How should students react when a minister makes a big deal of fake history

The Union HRD minister says the Himalaya protects India from pollution, while Himalayan states struggle with trash

The Editorial Board Published 31.08.19, 08:26 PM
The honourable minister kept on asking the gathering of some of the best young brains in the country why they were silent when he declared that the Ram Setu was built by engineers of ancient India

The honourable minister kept on asking the gathering of some of the best young brains in the country why they were silent when he declared that the Ram Setu was built by engineers of ancient India www.prsindia.org

Why did the students clap? That is, why did the chicken cross the road? To get to the other side obviously. Like the students at the 65th convocation of the Indian Institute of Technology, Kharagpur, who were subjected to the priceless nuggets of knowledge that dropped from the lips of the Union human resource development minister, Ramesh Pokhriyal Nishank. The honourable minister kept on asking the gathering of some of the best young brains in the country why they were silent when he declared that the Ram Setu was built by engineers of ancient India. No young blood told him that the Ram Setu was not manmade but a chain of limestone shoals stretching from the coast of Tamil Nadu to the north-western edge of Sri Lanka. The Ramayana mentions a bridge made by boulders down the route over which Rama walked to Ravana’s kingdom. The students’ response to the minister’s continuous chivvying for an answer was to clap, possibly to get to the other side of a speech that included exhortations about ensuring that the computer of the future should speak Sanskrit, the scientific language. The gentleman also said that Sanskrit is the most ancient language: it was undoubtedly a mind-boggling experience.

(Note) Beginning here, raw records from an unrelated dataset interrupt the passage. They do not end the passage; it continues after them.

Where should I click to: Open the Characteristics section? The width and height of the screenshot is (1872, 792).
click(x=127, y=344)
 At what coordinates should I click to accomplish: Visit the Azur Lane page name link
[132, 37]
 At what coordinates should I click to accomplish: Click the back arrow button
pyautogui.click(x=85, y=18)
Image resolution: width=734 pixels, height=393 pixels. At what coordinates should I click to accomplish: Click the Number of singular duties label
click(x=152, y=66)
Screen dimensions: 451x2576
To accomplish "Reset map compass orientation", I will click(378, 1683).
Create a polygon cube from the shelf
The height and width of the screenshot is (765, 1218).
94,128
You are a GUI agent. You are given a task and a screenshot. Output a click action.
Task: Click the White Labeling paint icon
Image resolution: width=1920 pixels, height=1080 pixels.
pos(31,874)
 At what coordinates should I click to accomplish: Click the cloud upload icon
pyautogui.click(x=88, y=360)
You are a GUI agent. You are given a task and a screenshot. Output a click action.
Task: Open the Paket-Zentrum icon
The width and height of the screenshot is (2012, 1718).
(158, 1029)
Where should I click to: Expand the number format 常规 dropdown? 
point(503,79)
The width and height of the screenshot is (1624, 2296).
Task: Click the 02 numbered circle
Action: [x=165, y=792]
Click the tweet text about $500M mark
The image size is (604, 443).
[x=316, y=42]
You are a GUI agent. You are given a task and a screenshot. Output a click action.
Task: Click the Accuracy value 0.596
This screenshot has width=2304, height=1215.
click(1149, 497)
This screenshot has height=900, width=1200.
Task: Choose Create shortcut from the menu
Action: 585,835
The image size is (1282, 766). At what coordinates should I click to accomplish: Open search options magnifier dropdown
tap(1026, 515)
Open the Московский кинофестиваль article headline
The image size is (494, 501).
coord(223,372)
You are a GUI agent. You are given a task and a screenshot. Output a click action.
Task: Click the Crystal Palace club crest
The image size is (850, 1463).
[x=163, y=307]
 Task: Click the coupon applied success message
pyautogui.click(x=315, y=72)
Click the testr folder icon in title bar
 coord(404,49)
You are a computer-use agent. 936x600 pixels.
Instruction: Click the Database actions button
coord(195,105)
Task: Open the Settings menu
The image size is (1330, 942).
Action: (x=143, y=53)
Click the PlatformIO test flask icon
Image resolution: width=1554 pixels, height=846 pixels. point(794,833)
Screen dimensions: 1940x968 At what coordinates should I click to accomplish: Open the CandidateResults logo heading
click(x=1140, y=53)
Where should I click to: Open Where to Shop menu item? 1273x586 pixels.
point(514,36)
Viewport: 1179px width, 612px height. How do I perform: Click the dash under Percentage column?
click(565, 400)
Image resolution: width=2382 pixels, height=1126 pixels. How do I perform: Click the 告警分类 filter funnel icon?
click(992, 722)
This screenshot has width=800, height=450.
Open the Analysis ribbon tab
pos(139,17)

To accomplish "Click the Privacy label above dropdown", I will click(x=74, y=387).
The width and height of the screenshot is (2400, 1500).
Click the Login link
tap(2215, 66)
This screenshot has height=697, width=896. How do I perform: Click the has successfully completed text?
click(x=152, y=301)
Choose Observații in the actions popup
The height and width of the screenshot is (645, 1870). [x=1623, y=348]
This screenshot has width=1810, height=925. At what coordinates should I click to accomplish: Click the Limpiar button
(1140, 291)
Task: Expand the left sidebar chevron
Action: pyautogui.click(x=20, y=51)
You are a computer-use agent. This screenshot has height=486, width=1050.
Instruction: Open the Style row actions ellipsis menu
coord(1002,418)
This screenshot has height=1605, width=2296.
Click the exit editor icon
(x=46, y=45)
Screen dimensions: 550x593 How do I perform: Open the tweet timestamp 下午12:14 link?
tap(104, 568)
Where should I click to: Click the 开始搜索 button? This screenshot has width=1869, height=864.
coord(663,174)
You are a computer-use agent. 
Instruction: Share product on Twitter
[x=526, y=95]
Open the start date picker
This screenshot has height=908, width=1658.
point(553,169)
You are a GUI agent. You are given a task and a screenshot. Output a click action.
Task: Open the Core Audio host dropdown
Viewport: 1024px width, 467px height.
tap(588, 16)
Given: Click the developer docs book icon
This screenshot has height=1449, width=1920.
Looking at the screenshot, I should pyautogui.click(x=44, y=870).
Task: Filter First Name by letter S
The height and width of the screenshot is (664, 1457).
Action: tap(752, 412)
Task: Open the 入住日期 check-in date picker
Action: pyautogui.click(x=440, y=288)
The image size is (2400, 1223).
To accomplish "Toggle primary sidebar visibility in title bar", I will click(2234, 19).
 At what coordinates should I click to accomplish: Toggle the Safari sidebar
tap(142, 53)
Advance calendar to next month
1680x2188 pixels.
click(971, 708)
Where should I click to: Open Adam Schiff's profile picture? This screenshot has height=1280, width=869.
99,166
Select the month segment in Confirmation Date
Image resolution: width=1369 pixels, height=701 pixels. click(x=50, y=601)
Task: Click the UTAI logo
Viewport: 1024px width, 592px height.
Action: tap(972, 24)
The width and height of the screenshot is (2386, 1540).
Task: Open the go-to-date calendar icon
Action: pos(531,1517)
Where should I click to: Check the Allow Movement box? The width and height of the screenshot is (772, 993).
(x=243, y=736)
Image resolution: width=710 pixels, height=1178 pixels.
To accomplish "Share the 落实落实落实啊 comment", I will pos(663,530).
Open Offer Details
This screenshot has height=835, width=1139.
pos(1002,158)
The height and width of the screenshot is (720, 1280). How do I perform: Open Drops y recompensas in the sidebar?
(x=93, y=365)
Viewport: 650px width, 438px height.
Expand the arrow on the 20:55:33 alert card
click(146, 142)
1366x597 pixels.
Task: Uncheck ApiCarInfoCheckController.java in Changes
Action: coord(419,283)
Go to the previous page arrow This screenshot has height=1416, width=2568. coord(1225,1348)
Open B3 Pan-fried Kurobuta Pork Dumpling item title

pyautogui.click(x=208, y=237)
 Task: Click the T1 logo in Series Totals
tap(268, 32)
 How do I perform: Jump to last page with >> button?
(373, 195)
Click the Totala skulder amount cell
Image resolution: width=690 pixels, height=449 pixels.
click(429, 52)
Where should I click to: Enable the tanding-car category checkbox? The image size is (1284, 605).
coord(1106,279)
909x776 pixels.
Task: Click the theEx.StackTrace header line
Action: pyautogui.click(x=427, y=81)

Can a little more engagement be expected of the young scientists and engineers so valued in this country? Students in many other institutions are putting up a fight against repression and injustice. True, what happened at the 65th convocation of IIT, Kharagpur was neither; but the splendiferous display of fake history should surely have invited a more forthright protest than a let’s-get-it-over-with clap? It is difficult to believe that any one of the students gathered there could have believed, say, that the Himalayan range acts like the “neelkanthha” Shiva, who held all the poison that arose from the churning of the seas in his throat till it turned blue. According to Mr Pokhriyal, the Himalaya is protecting India, that specially favoured country, from the pollutions from the West.

To this remarkable statement, students would have a ready reply. Just before World Environment Day on June 5, four lakh pieces of plastic waste were collected by members of 200 organizations in two hours from slopes in Himalayan states. In November last year, 10 Himalayan states had produced 17.5 lakh metric tonnes of trash. Even Mount Everest is being called the world’s highest garbage dump. The callous ignorance of growing numbers of trekkers that chokes the slopes of the Himalayan states with filth is rapidly destroying the fragile ecology the region. The HRD minister’s mythopoeic flights suggest that the destruction of ecology and the environment — polluting the Himalayan rivers at their sources, for a small example — either cannot be considered an edifying part of the syllabus or cannot be placed above reckless commercialization. India is a pure land; even the talk of pollution may defile it.